State pension age NOT FAIR on ill and benefits rich, says ex-minister Ros Altmann | Personal Finance | Finance

People who paid years of national insurance contributions but don’t live until or long after retirement age unfairly miss out on income under the current system, blasted the pension expert.

In contrast Britons who live longer and can work until they are older receive more income and more flexibility.

Under the current system, anyone can defer taking the state pension in exchange for higher income later.

Yet this is a more difficult option for people who are in manual or physically demanding jobs are less likely to be able to keep working.
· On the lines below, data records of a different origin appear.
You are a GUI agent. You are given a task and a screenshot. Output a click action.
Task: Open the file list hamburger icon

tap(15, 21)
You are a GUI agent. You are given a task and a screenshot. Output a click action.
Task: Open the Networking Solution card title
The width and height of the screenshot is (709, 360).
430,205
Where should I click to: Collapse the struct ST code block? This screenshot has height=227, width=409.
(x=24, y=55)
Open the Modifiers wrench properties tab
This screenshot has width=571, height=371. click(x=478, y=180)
The state pension takes no account of differences in occupations, life expectancy or social classes, said Ms Altmann, who served under David Cameron between 2015 and 2016.

Writing in City AM, the former minister said: “National Insurance amounts to a significant percentage of salary for most people, but anyone who does not live to the starting age for state pension will get nothing from this.
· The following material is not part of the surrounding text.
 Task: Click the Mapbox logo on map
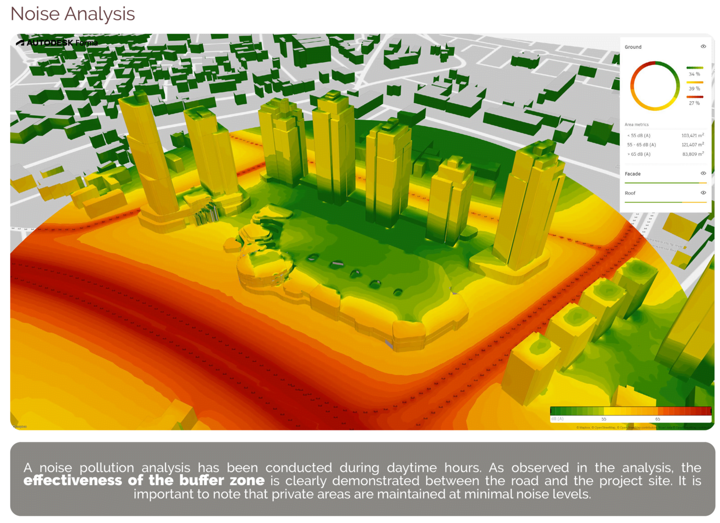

“Those who live longer, in contrast, will receive more from the state.”

She added: “At the moment, the state pension is only flexible for those who are healthy and wealthy enough not to need to take it at state pension age.

“If you can afford to wait longer, you can get a higher state pension, but if you cannot manage until that age, it is just too bad.”
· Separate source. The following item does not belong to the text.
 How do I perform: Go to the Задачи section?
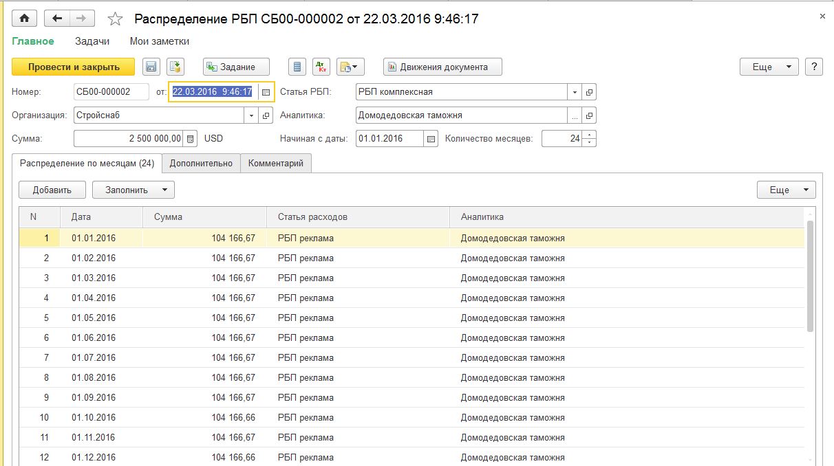[x=92, y=41]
Ms Altmann said the flat pension age should be scrapped and instead based on individual circumstances to make the system fairer.

She said: “In general, we need to move away from the idea of just one ‘magic’ age at which people should aim to stop working and live on a state pension.

“This would be fairer to the more disadvantaged and allow them a choice they are currently denied.

“A more flexible system would perhaps allow people to take their state pension at a lower age, either because they are seriously ill or because they have worked for more than 50 years already.”

The comments come after the Government yesterday announced plans to push back retirement for millions of people in their late thirties and forties.

Under the proposals, anyone born since 1970 will now not be able to access their state pension until they are 68.